=== Aim of the exercise ===
Rewrite every line of the records below as a numbered list, leaving out the blank lines.

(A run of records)

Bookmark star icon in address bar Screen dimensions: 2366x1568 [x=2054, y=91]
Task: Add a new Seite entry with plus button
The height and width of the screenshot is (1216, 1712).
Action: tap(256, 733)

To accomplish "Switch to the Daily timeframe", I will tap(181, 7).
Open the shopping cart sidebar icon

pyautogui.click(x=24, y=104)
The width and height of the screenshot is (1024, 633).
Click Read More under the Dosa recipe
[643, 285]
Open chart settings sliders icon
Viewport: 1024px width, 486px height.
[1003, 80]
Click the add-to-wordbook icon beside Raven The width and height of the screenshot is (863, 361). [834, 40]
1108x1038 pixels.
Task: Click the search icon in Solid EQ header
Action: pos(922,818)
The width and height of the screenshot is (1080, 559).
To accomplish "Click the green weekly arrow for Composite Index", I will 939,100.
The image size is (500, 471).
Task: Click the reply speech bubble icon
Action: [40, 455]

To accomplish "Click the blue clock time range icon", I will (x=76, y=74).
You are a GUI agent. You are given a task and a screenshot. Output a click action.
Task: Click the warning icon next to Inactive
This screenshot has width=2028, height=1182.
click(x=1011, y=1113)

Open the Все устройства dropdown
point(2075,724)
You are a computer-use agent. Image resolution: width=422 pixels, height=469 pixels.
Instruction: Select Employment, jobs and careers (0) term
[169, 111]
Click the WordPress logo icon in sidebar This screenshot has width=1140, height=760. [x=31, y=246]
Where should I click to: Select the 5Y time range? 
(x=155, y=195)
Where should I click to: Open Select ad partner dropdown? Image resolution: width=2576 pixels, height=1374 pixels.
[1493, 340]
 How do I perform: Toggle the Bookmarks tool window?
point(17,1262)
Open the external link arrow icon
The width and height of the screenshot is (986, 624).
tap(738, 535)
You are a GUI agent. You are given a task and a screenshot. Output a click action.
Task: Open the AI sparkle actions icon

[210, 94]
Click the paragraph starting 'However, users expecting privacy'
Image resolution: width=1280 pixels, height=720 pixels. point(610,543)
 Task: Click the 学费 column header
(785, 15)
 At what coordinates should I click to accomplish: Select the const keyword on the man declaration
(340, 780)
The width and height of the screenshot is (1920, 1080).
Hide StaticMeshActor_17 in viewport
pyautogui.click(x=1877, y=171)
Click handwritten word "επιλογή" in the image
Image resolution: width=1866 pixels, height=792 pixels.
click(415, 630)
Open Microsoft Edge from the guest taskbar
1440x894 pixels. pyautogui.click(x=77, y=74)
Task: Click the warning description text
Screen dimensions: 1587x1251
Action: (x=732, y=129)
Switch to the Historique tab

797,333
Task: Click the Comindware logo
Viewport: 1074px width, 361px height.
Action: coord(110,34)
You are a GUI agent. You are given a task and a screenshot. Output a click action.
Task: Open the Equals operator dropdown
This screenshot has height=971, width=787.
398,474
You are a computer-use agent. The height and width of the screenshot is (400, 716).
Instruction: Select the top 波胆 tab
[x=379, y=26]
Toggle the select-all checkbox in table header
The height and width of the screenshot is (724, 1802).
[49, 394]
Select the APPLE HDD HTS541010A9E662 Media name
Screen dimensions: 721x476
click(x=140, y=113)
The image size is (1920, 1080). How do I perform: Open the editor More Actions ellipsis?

=== Right answer ===
1. Bookmark star icon in address bar Screen dimensions: 2366x1568 [x=2054, y=91]
2. Task: Add a new Seite entry with plus button
3. The height and width of the screenshot is (1216, 1712).
4. Action: tap(256, 733)
5. To accomplish "Switch to the Daily timeframe", I will tap(181, 7).
6. Open the shopping cart sidebar icon
7. pyautogui.click(x=24, y=104)
8. The width and height of the screenshot is (1024, 633).
9. Click Read More under the Dosa recipe
10. [643, 285]
11. Open chart settings sliders icon
12. Viewport: 1024px width, 486px height.
13. [1003, 80]
14. Click the add-to-wordbook icon beside Raven The width and height of the screenshot is (863, 361). [834, 40]
15. 1108x1038 pixels.
16. Task: Click the search icon in Solid EQ header
17. Action: pos(922,818)
18. The width and height of the screenshot is (1080, 559).
19. To accomplish "Click the green weekly arrow for Composite Index", I will 939,100.
20. The image size is (500, 471).
21. Task: Click the reply speech bubble icon
22. Action: [40, 455]
23. To accomplish "Click the blue clock time range icon", I will (x=76, y=74).
24. You are a GUI agent. You are given a task and a screenshot. Output a click action.
25. Task: Click the warning icon next to Inactive
26. This screenshot has width=2028, height=1182.
27. click(x=1011, y=1113)
28. Open the Все устройства dropdown
29. point(2075,724)
30. You are a computer-use agent. Image resolution: width=422 pixels, height=469 pixels.
31. Instruction: Select Employment, jobs and careers (0) term
32. [169, 111]
33. Click the WordPress logo icon in sidebar This screenshot has width=1140, height=760. [x=31, y=246]
34. Where should I click to: Select the 5Y time range? 
35. (x=155, y=195)
36. Where should I click to: Open Select ad partner dropdown? Image resolution: width=2576 pixels, height=1374 pixels.
37. [1493, 340]
38.  How do I perform: Toggle the Bookmarks tool window?
39. point(17,1262)
40. Open the external link arrow icon
41. The width and height of the screenshot is (986, 624).
42. tap(738, 535)
43. You are a GUI agent. You are given a task and a screenshot. Output a click action.
44. Task: Open the AI sparkle actions icon
45. [210, 94]
46. Click the paragraph starting 'However, users expecting privacy'
47. Image resolution: width=1280 pixels, height=720 pixels. point(610,543)
48.  Task: Click the 学费 column header
49. (785, 15)
50.  At what coordinates should I click to accomplish: Select the const keyword on the man declaration
51. (340, 780)
52. The width and height of the screenshot is (1920, 1080).
53. Hide StaticMeshActor_17 in viewport
54. pyautogui.click(x=1877, y=171)
55. Click handwritten word "επιλογή" in the image
56. Image resolution: width=1866 pixels, height=792 pixels.
57. click(415, 630)
58. Open Microsoft Edge from the guest taskbar
59. 1440x894 pixels. pyautogui.click(x=77, y=74)
60. Task: Click the warning description text
61. Screen dimensions: 1587x1251
62. Action: (x=732, y=129)
63. Switch to the Historique tab
64. 797,333
65. Task: Click the Comindware logo
66. Viewport: 1074px width, 361px height.
67. Action: coord(110,34)
68. You are a GUI agent. You are given a task and a screenshot. Output a click action.
69. Task: Open the Equals operator dropdown
70. This screenshot has height=971, width=787.
71. 398,474
72. You are a computer-use agent. The height and width of the screenshot is (400, 716).
73. Instruction: Select the top 波胆 tab
74. [x=379, y=26]
75. Toggle the select-all checkbox in table header
76. The height and width of the screenshot is (724, 1802).
77. [49, 394]
78. Select the APPLE HDD HTS541010A9E662 Media name
79. Screen dimensions: 721x476
80. click(x=140, y=113)
81. The image size is (1920, 1080). How do I perform: Open the editor More Actions ellipsis?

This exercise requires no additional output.